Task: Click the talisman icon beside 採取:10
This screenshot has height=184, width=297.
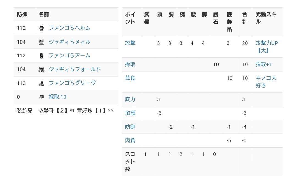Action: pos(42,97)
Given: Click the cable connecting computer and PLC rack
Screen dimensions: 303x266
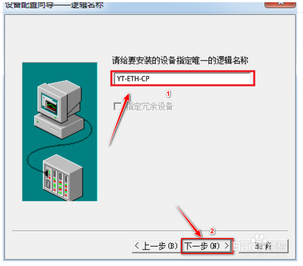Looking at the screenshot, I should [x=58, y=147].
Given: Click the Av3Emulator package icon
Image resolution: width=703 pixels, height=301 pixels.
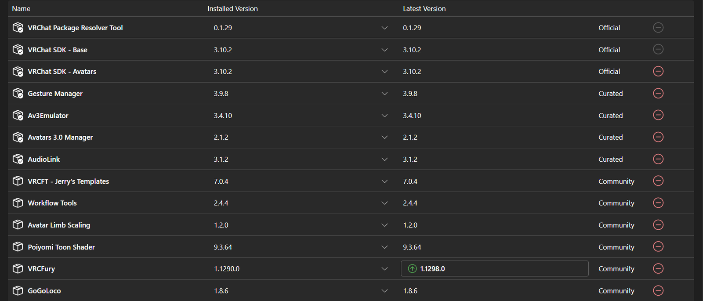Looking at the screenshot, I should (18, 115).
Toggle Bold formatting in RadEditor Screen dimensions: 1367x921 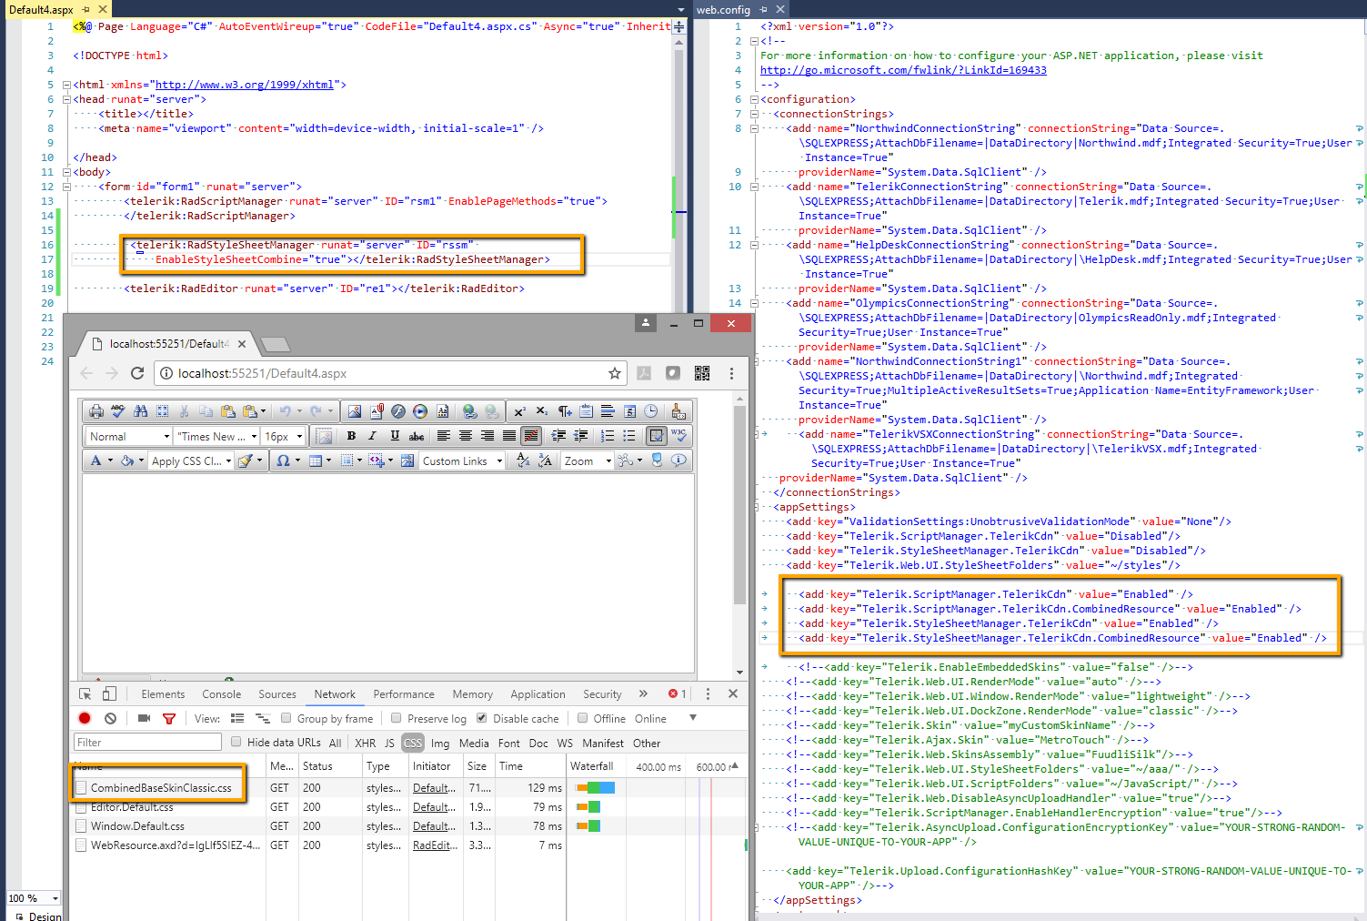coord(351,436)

--------

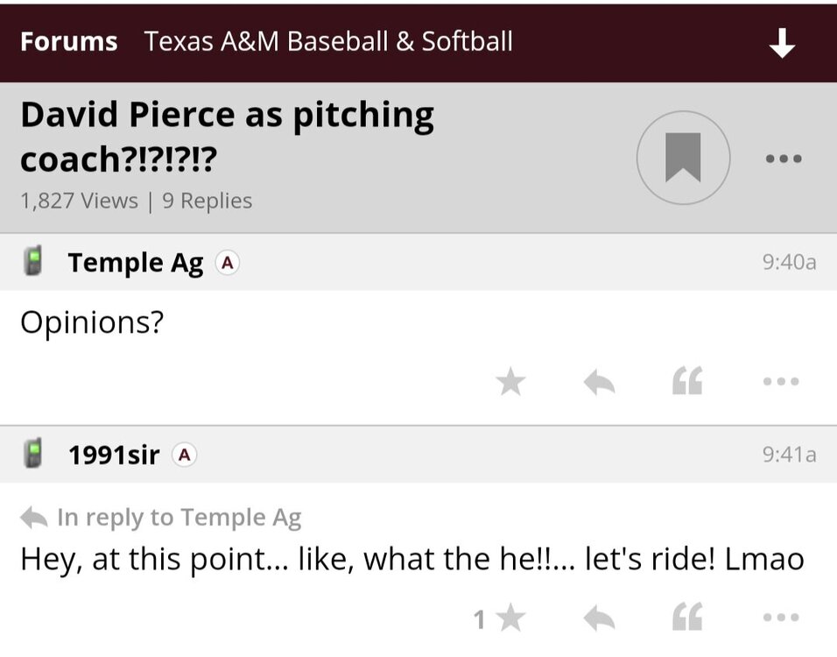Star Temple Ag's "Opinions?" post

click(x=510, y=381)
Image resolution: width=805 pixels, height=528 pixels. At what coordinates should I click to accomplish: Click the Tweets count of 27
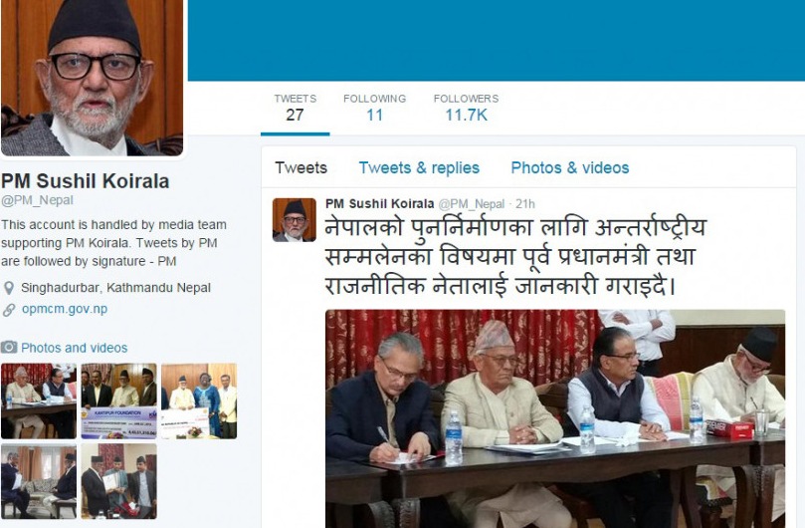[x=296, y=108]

--------

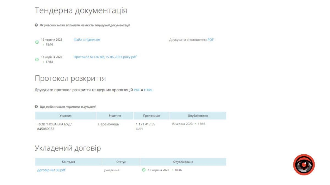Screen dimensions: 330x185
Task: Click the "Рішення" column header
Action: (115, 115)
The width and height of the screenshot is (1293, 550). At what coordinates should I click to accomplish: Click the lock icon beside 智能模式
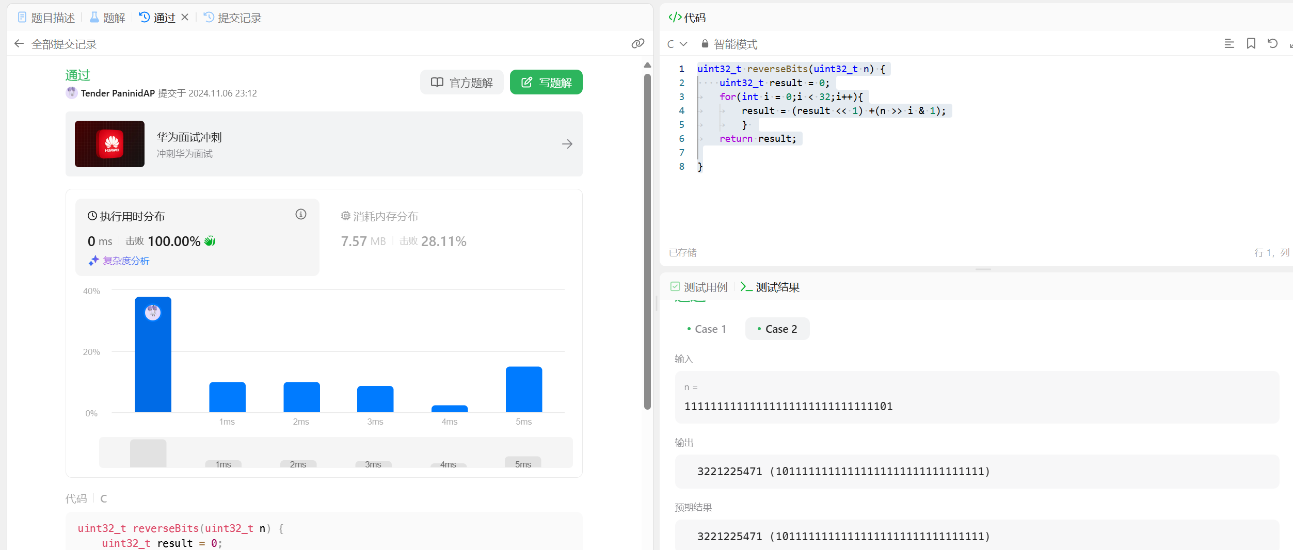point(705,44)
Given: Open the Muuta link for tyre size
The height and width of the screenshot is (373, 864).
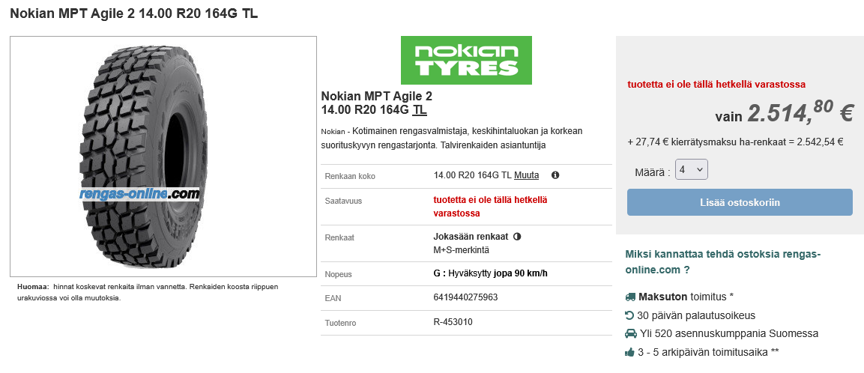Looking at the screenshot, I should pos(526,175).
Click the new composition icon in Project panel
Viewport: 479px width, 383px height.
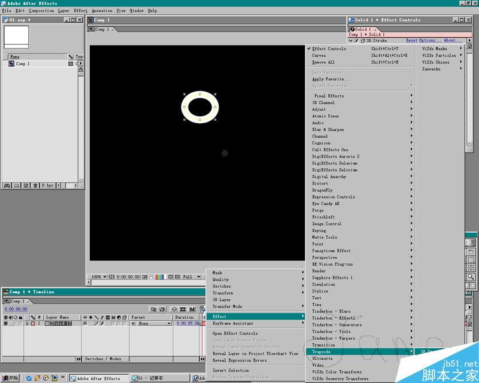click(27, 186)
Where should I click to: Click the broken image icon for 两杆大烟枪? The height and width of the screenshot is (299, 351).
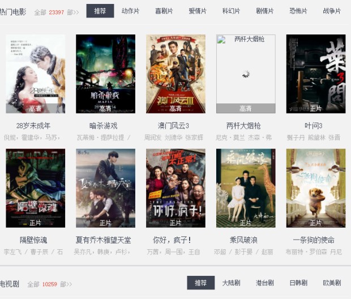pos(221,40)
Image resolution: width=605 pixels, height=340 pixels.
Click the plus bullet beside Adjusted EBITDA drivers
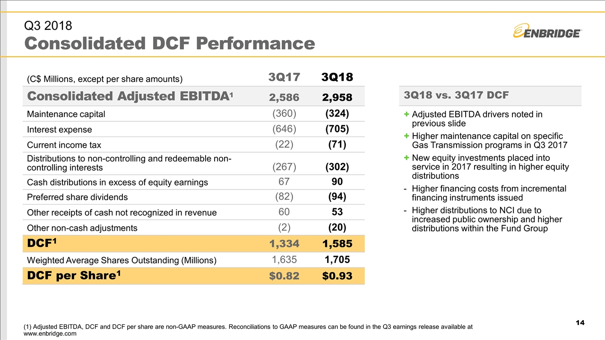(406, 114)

--------

# Required work
The material above holds pictures; leave them out and set down exactly the lines from the line with "Task: Click the talisman icon beside 採取:10" to the line with "Given: Click the Av3Emulator package icon", both included.

# Answer to this task
Task: Click the talisman icon beside 採取:10
This screenshot has height=184, width=297.
Action: pos(42,97)
Given: Click the cable connecting computer and PLC rack
Screen dimensions: 303x266
Looking at the screenshot, I should [x=58, y=147].
Given: Click the Av3Emulator package icon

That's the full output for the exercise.